Glue matters here. A dot of strong craft glue or a glue gun holds the layers tight. Press and let it set fully before wearing.
Punch the hole through the bottom layer only, near the top edge. Thread the chain through the back charm so the front layer floats clean.
Add a clear gloss coat over both pieces once glued. The shine ties the two colors together and hides any glue lines along the edges.
5. Sharpie Galaxy Pendant

Make a swirling night-sky charm with markers alone. A galaxy effect looks complicated but uses simple layering. Color a charm with deep blue and purple permanent marker. Blend the edges while wet. Then dab white paint or a white gel pen for stars.
Shrinking pulls the colors tighter, so the swirls grow rich and saturated. A patchy job evens out in the oven.
Budget tip: Two or three markers cover this whole design. A white gel pen from any dollar store handles the stars. Total spend stays under a few dollars.
Flick tiny white dots for distant stars. Add one or two bigger dots for nearby ones. Less is more.
Cut the charm into a circle, a teardrop, or a tiny moon shape. Round shapes suit galaxy designs and feel finished.
Punch your hole first. Bake on the shiny side down so the colored side faces up clean. Watch it curl, flatten, and settle.
Seal it well. Galaxy charms get touched a lot, and the gel-pen stars can rub off without a clear topcoat. A glossy finish also makes the whole sky look wet and deep.
6. Initial Monogram Charm

One letter says plenty.

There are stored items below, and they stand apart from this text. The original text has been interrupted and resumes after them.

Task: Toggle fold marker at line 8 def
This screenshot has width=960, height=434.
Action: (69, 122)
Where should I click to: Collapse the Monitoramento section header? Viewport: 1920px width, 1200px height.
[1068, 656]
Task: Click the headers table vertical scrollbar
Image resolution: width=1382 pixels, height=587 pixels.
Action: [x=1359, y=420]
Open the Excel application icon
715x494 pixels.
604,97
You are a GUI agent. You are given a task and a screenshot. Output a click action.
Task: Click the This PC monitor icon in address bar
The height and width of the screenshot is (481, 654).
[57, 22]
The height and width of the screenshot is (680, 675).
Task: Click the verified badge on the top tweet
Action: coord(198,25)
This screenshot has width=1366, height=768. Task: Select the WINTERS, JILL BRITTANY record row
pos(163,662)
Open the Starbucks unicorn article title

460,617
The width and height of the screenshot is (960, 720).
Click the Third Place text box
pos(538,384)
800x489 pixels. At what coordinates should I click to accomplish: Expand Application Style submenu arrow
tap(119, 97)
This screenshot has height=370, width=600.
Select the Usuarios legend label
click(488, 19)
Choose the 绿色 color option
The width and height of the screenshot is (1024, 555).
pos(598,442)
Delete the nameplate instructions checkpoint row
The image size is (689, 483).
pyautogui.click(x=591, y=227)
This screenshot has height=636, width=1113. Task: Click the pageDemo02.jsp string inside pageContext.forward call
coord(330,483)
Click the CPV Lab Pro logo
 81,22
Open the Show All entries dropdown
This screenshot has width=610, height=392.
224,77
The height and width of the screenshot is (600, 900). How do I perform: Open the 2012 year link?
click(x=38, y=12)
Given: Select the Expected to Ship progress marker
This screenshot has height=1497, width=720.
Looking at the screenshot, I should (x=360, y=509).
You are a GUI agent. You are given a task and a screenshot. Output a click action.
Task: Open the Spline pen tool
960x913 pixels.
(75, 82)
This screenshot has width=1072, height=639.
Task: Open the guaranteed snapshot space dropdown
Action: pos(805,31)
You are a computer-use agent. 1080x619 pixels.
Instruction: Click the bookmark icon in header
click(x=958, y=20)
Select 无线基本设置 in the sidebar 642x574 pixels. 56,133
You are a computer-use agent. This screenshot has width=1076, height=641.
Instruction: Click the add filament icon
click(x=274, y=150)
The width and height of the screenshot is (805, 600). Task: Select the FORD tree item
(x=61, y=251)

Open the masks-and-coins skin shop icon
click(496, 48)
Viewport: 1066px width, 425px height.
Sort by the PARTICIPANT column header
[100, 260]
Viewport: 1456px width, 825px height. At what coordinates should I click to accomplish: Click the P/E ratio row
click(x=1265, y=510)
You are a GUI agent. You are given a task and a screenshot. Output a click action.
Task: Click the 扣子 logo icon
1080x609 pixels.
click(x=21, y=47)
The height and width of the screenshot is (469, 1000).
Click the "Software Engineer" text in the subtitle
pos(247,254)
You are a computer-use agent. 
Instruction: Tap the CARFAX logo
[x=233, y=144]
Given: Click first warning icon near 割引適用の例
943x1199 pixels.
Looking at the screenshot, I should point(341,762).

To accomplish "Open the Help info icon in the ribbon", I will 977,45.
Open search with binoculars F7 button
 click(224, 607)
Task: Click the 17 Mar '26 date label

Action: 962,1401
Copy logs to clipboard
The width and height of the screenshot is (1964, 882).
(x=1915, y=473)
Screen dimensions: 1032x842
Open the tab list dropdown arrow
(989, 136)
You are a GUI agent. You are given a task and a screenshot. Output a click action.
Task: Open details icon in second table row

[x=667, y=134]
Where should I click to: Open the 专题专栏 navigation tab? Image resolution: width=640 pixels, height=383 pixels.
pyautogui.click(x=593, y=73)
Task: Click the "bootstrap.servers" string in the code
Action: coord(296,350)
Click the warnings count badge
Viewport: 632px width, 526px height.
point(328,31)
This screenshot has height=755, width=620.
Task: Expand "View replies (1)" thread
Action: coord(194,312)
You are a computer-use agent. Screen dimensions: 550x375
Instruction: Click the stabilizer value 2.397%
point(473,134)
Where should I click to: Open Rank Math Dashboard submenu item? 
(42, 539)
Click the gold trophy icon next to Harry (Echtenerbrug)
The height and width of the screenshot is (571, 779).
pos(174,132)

A single-initial charm is the fastest project on this list and works for any age. Pick a font you like. Print the letter at about three inches tall. Trace it onto your shrink sheet and fill it in.
Big letters shrink down to a tidy, weighty charm. The thickness after baking gives it a premium feel.
Budget tip: Free font sites let you preview hundreds of styles. Pick a bold serif for a classic look or a round font for something playful. Costs nothing.
Make matching initials for a group of friends. Make a stack of initials for one family on a single cord. Make a set in different colors.
Outline the letter, then fill with marker or colored pencil. Solid fills shrink darker and cleaner than open outlines, so go bold.
Punch the hole inside a thick part of the letter when you can. It hides the hardware and keeps the shape strong.
Bake, flatten while warm, cool, and seal. A clear coat over a glossy letter gives it that enamel-charm shine you’d pay real money for in a store.
7. Birthstone-Color Geometric Pendant

Skip real gems and fake the color instead. Birthstone shades carry meaning, and colored marker mimics them well. Cut a simple diamond or hexagon shape. Color it in the birth month’s stone color. Add darker shading near one edge for a faceted look.
Shrinking deepens the tone, so a medium green turns into a rich emerald. The shaded edge reads like a real cut stone.
Budget tip: A basic marker set covers every birthstone color. No gemstones, no settings, no jeweler. Each charm costs pennies in materials.
Make one charm per family member in their stone color. String them together for a mother’s necklace. Or gift a single birthstone charm for a birthday.
Draw a few light lines across the shape to suggest facets. Faux facets sell the gem illusion once everything shrinks tight.
Keep the geometry clean. Sharp corners shrink sharper, so a crisp cut pays off.
Punch the hole at a point or flat edge. Bake, flatten, cool. A heavy gloss coat is the secret here. It makes flat plastic look glassy and catches light like a polished stone would.
8. Pet Portrait Pendant

Carry your pet everywhere on a tiny charm. A pet portrait sounds hard but a traced photo makes it doable. Pick a clear side photo of your dog or cat. Print it small. Tape it under the sheet and trace the main shapes and features.
Detail tightens as it shrinks, so even a loose trace looks recognizable after baking. Wonky eyes straighten out.
Budget tip: Use a phone photo and home printer. No art skills required. Tracing does the drawing for you, and one sheet makes several attempts.
Add fur color with colored pencil. Keep it simple. A few well-placed marks read as fur better than scribbling the whole thing.
Outline in black marker for definition. Color the background or leave it clear.
Punch the hole near the top before cutting and baking. Round the charm corners so it sits comfortably against skin.
Bake on parchment, flatten while warm, and cool flat. Seal with gloss to protect the face from wear. Pet charms become daily-wear pieces, and a topcoat keeps the portrait sharp. Make a second one as a gift for anyone who loves the same pet.
9. Stamped Heart Charm

Borrow the look of a metal locket with a heart charm. Stamped patterns around the edge give a vintage, engraved feel. Cut a heart shape. Draw a simple border of dots, dashes, or tiny flowers around the rim with a fine marker.
The pattern shrinks into a delicate, lacy edge. Hand-drawn dots that look uneven turn even and tight.
Budget tip: No stamps or metal tools. A fine-tip marker draws every “stamped” mark for free. The whole charm costs almost nothing.
Fill the center with a soft color or a tiny initial. A small detail in the middle keeps the heart from looking empty.
Try a blush pink heart with a gold-pencil border. Try a red heart for a bolder look. Both shrink beautifully.
Punch the hole at the dip of the heart or off to one side. Cut clean, smooth curves so the shape stays soft.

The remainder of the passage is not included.